An Evening View of St. Paul's Church.

Now, the present-day descendants have, in some instances, restored the original spelling on their visiting cards; in other cases they have consoled themselves with hyphens, and most of them, it is safe to say, are bravely recovering from the tendency to over-simplicity. But the present-day city corporation of Greater New York could not, if it so desired, put a Richmond Hill back where it formerly stood, southwest of Washington Square and skirted by Minetta River—any more than it can bring to life Aaron Burr and the other historical personages who at various times occupied the hospitable villa which stood on the top of it and which is also gone to dust. They cannot restore the Collect Pond, which was filled up at such great expense, and covered by the Tombs prison and which, it is held by those who ought to know, would have made an admirable centre of a fine park much needed in that section, as the city has since learned. They cannot re-establish Love Lane, which used to lead from the popular Bloomingdale road (Broadway), nearly through the site of the building where this book is published, and so westward to Chelsea village.

They wanted to be very practical, those commissioners of 1807. They prided themselves upon it. Naturally they did not fancy eccentricities of landscape and could not tolerate sentimental names. "Love Lane? What nonsense," said these extremely dignified and quite humorless officials; "this is to be Twenty-first Street." They wanted to be very practical, and so it seems the greater pity that with several years of dignified deliberation they were so unpractical as to make that notorious mistake of providing posterity with such a paucity of thoroughfares in the directions in which most of the traffic was bound to flow—that is, up and down, as practical men might have foreseen, and of running thick ranks of straight streets, as numerously as possible, across the narrow island from river to river, where but few were needed; thus causing the north and south thoroughfares, which they have dubbed avenues, to be swamped with heterogeneous traffic, complicating the problem for later-day rapid transit, giving future generations another cause for criticism, and furnishing a set of cross streets the like of which cannot be found in any other city of the world.

The sights and smells of the water-front are here too.

I

These are the streets which visitors to New York always remark; the characteristic cross streets of the typical up-town region of long regular rows of rectangular residences that look so much alike, with steep similar steps leading up to sombre similar doors and a doctor's sign in every other window.
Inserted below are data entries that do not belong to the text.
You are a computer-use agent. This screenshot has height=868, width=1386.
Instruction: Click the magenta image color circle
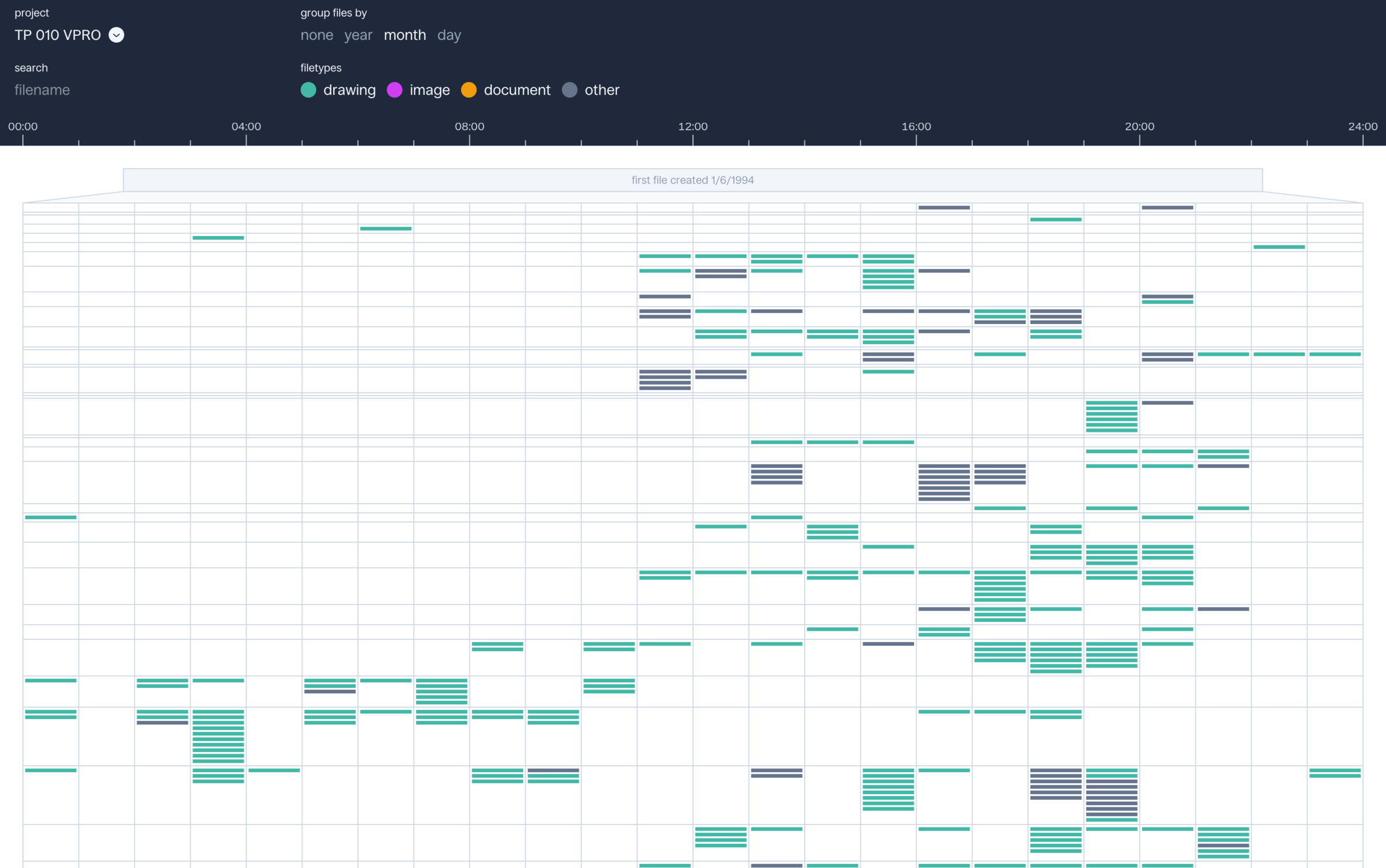(394, 90)
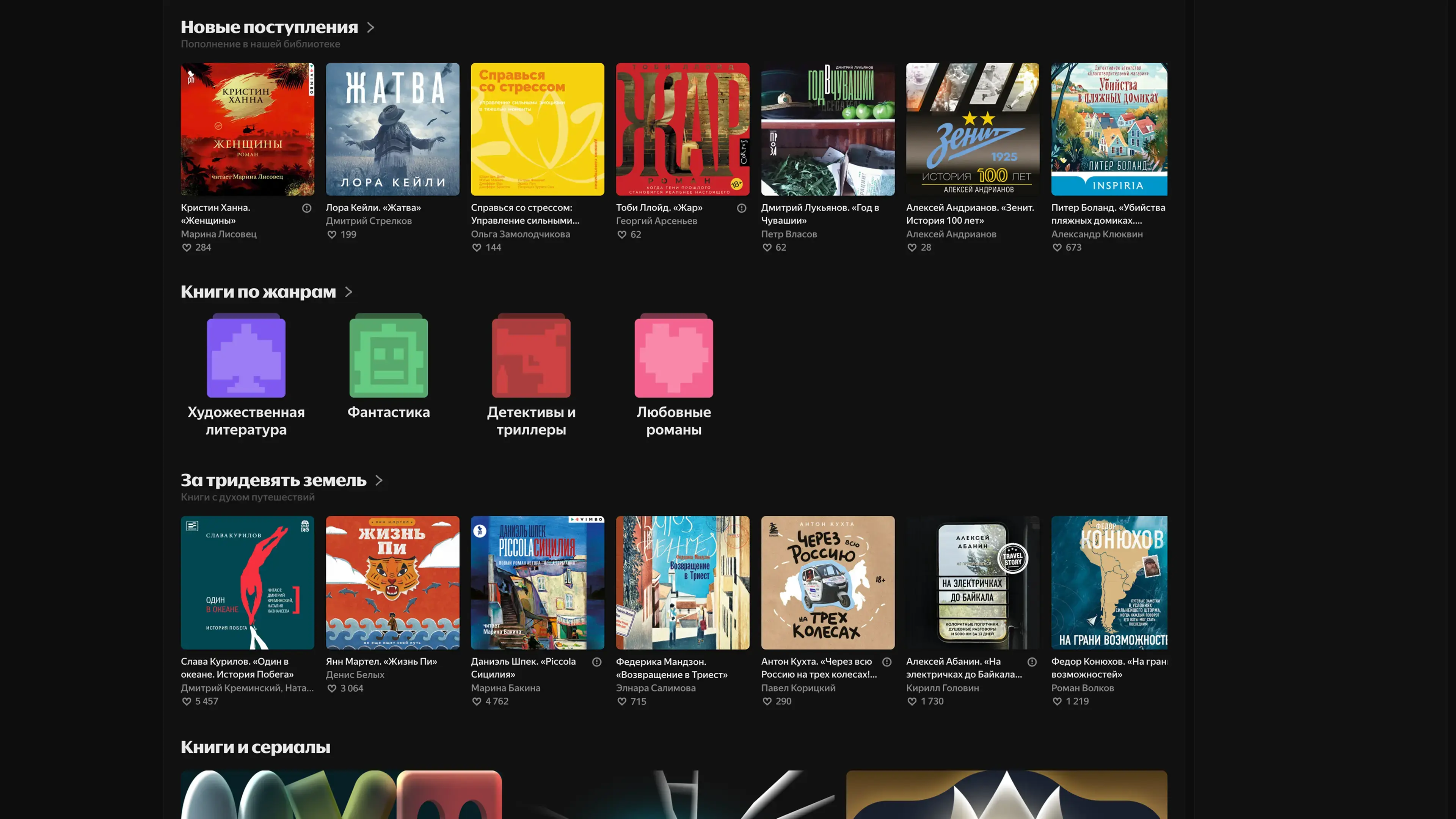
Task: Like «Зенит. История 100 лет» heart
Action: (x=912, y=248)
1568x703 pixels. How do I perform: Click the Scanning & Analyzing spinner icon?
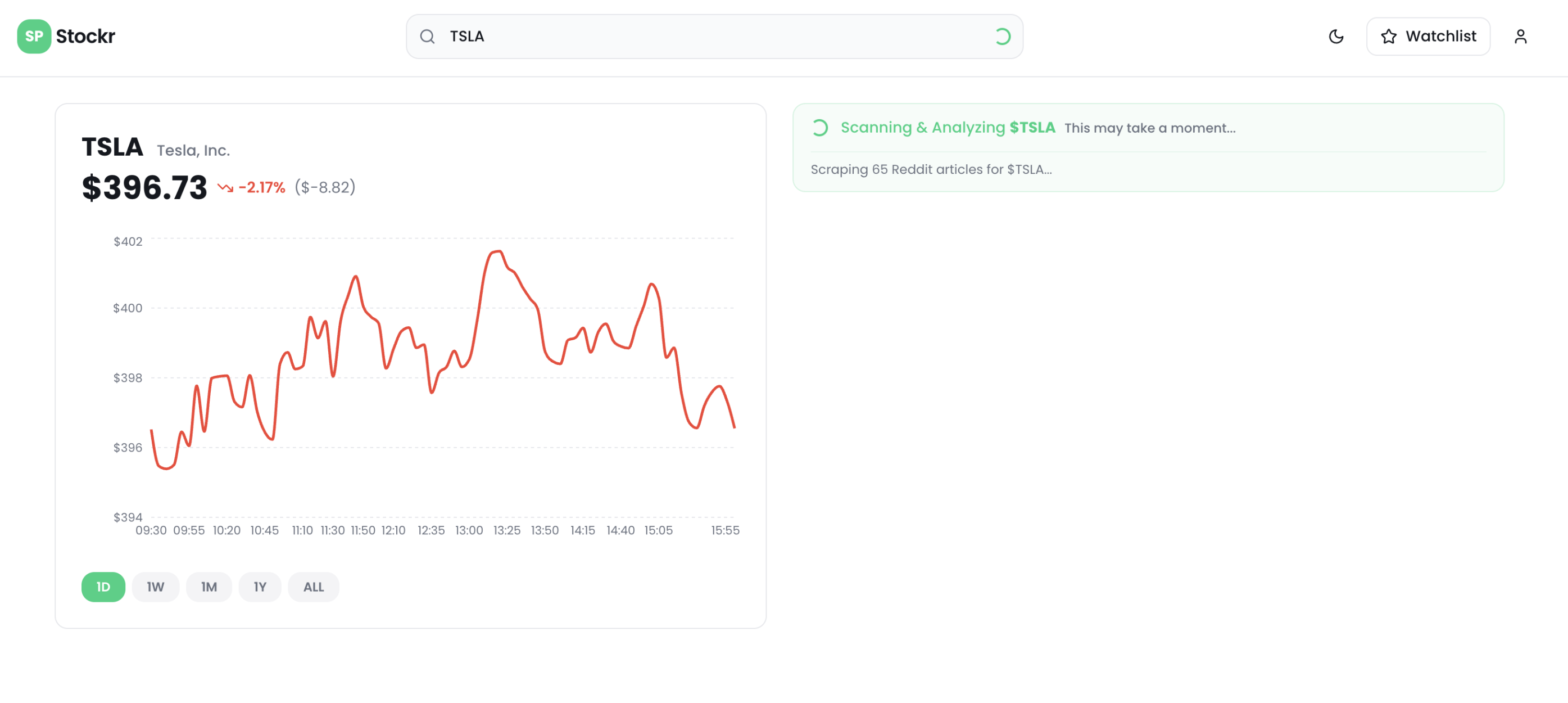pos(820,128)
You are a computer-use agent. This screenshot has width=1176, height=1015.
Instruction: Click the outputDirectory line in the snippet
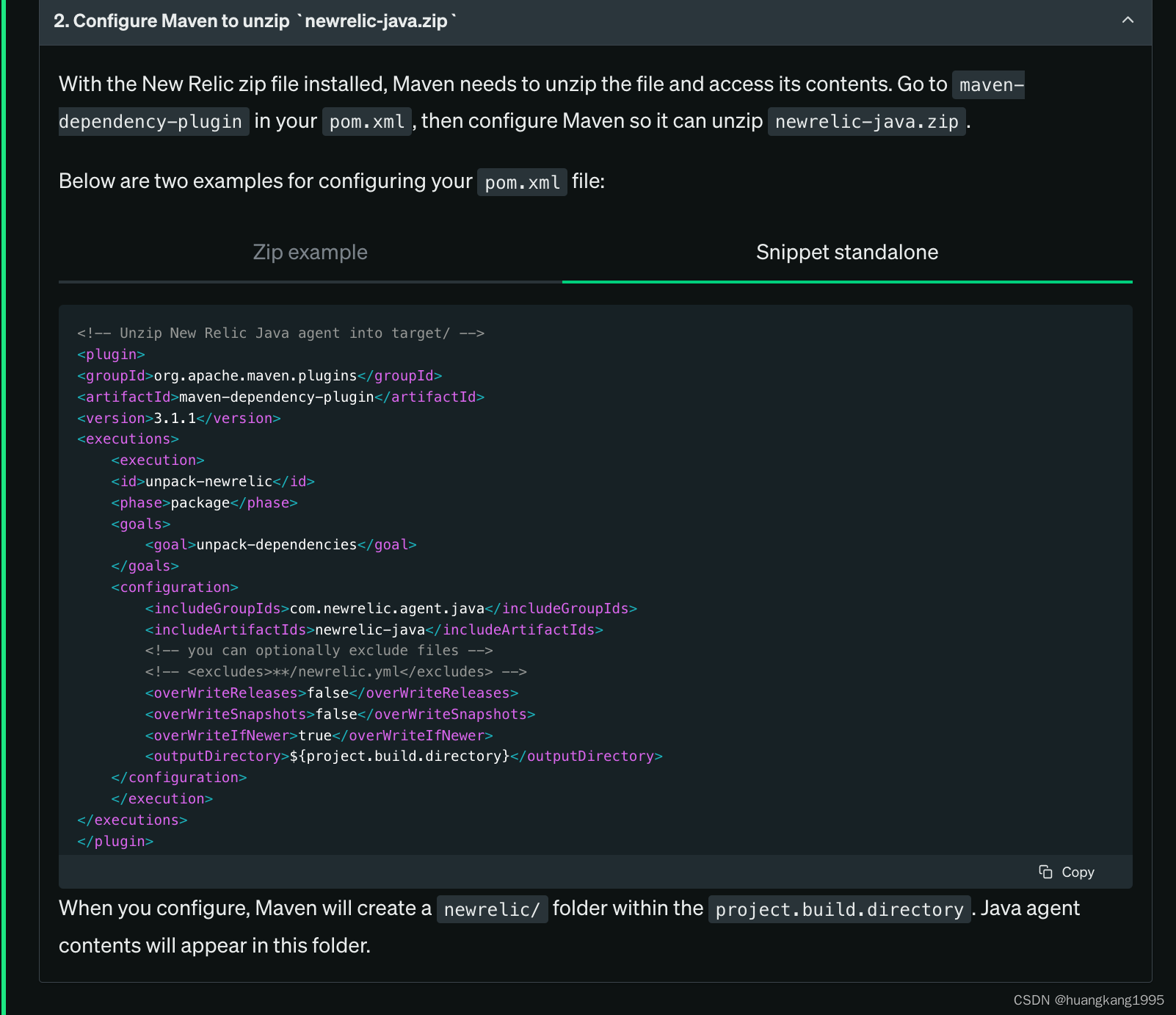pyautogui.click(x=404, y=756)
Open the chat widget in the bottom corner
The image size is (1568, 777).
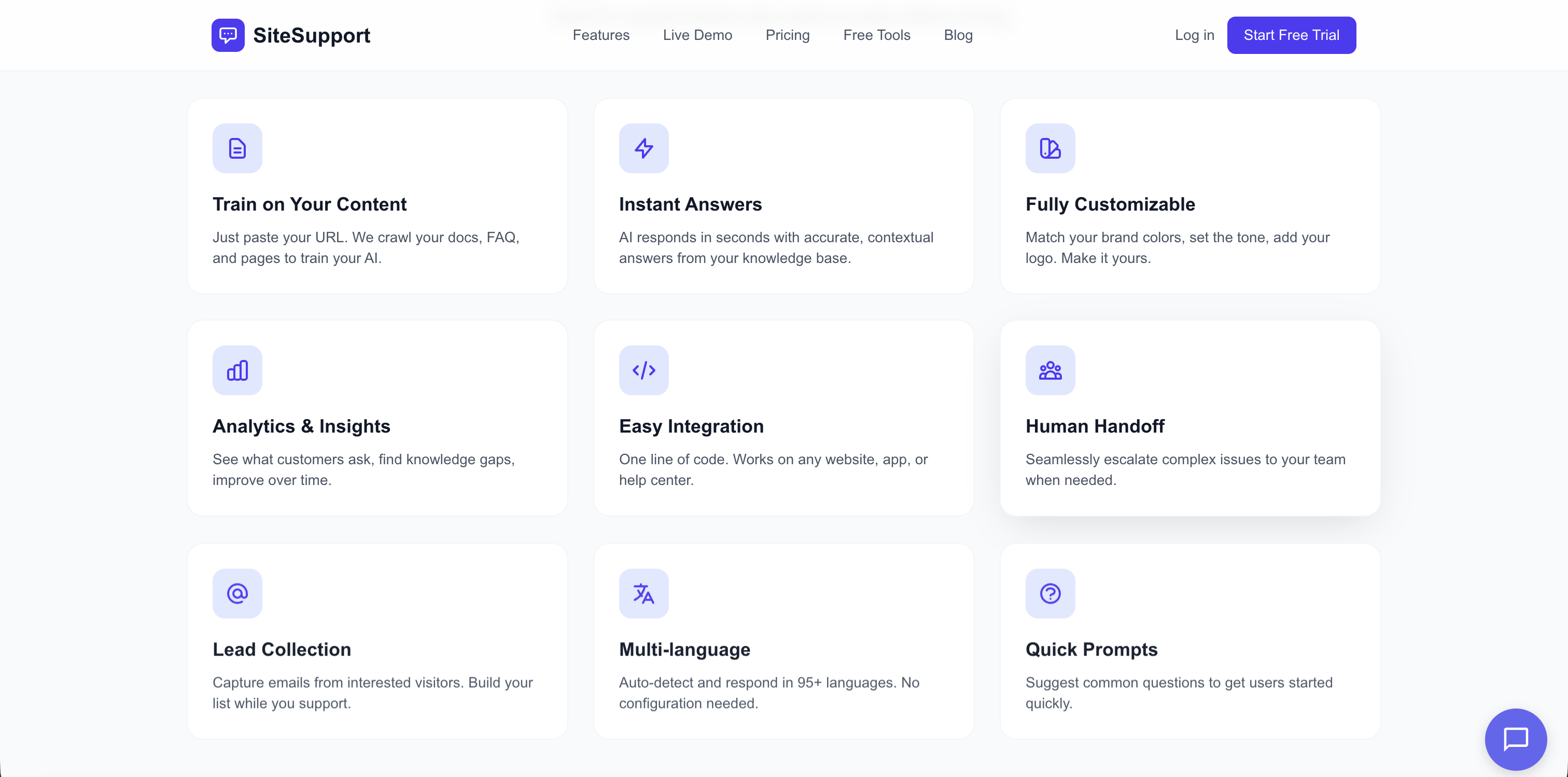pyautogui.click(x=1516, y=739)
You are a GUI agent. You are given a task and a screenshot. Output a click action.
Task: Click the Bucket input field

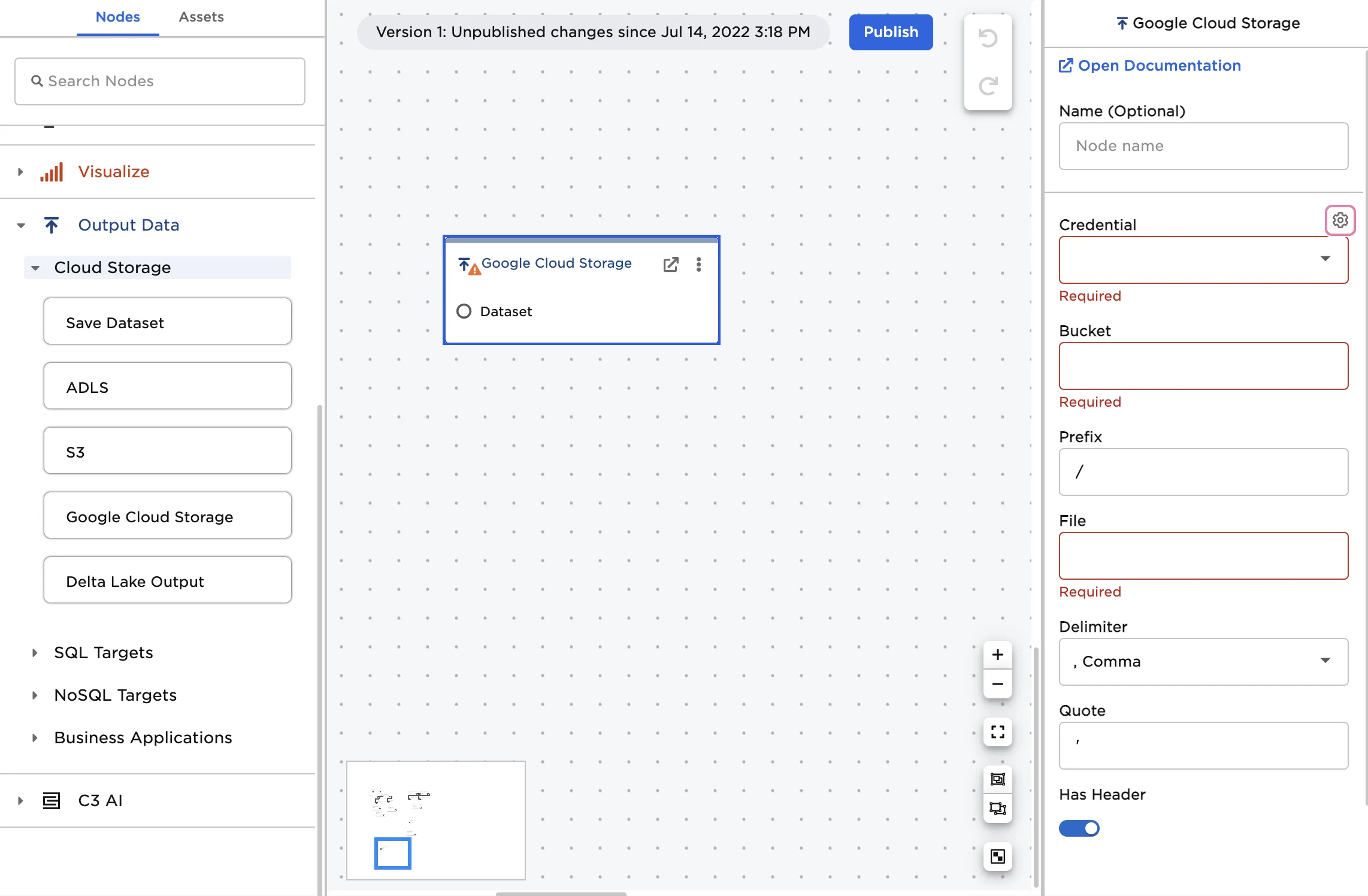click(x=1203, y=366)

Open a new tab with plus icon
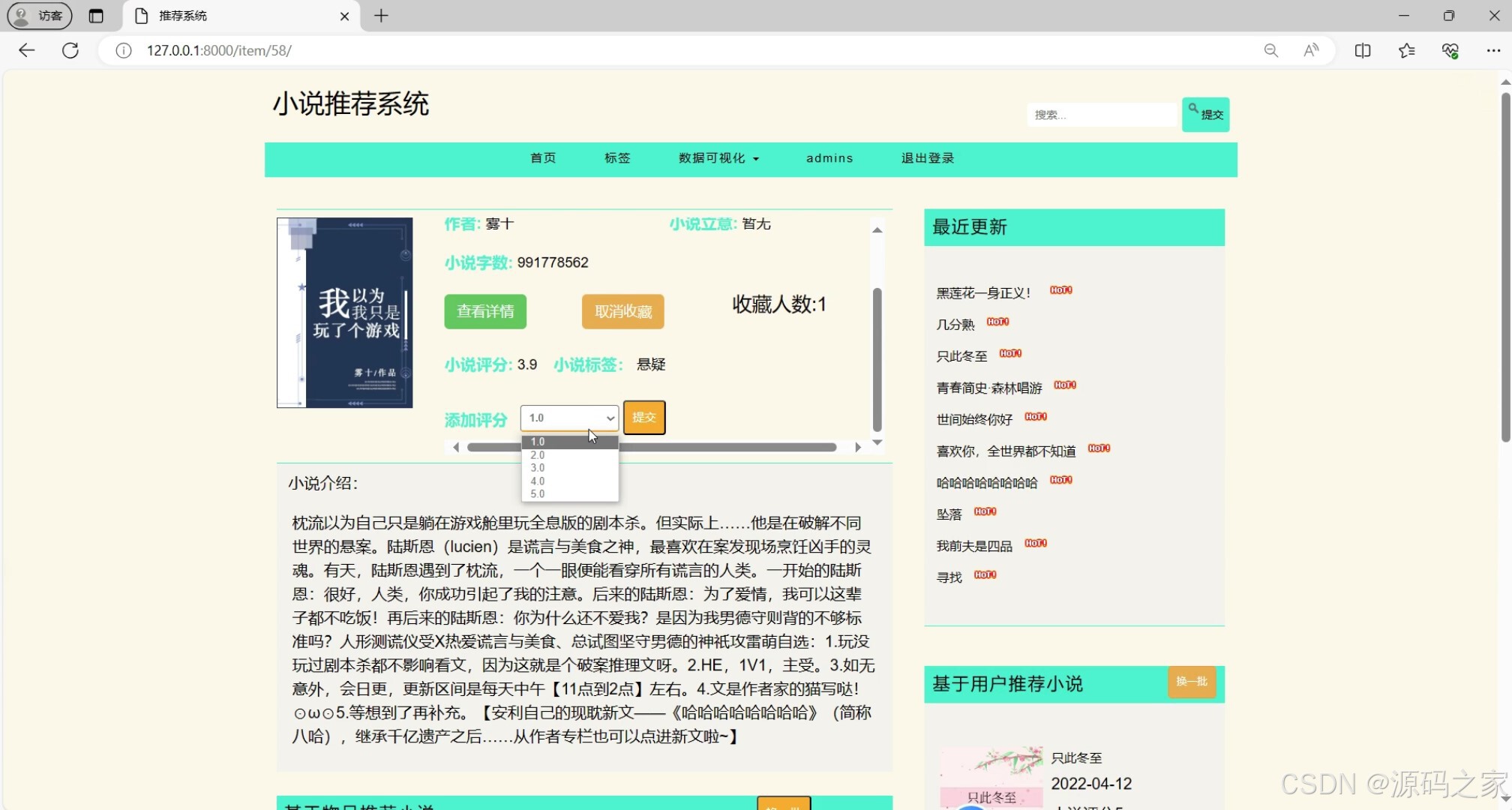[x=381, y=16]
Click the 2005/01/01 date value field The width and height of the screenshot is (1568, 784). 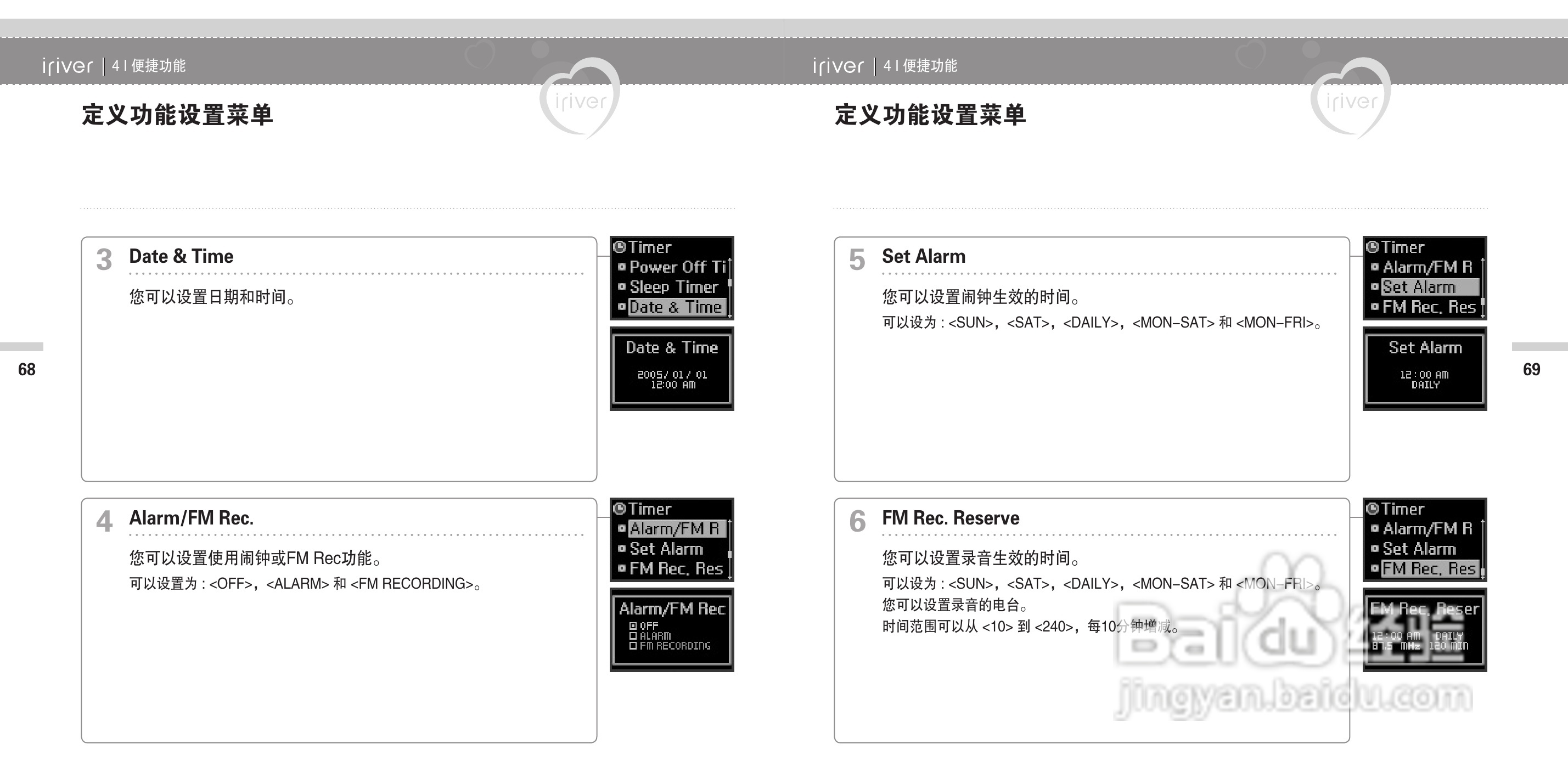(x=672, y=374)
Bleak, barren, echoing streets where during the long, monotonous mornings "rags-an-bot'l" are called for, and bananas and strawberries are sold from wagons by aid of resonant voices, and nothing else is heard except at long intervals the welcome postman's whistle or the occasional slamming of a carriage door. Meantime the sun gets around to the north side of the street, and the airing of babies and fox-terriers goes on, while down at the corner one elevated train after another approaches, roars, and rumbles away in the distance all day long until at last the men begin coming home from business. These are the ordinary unromantic streets on which live so few New Yorkers in fiction (it is so easy to put them on the Avenue or Gramercy Park or Washington Square), but on which most of them seem to live in real life. A slice of all New York with all its layers of society and all its mixed interests may be seen in a walk along one of these typical streets which stretch across the island as straight and stiff as iron grooves and waste not an inch in their progress from one river, out into which they have gradually encroached, to the other river into which also they extend. It is a short walk, the island is so narrow.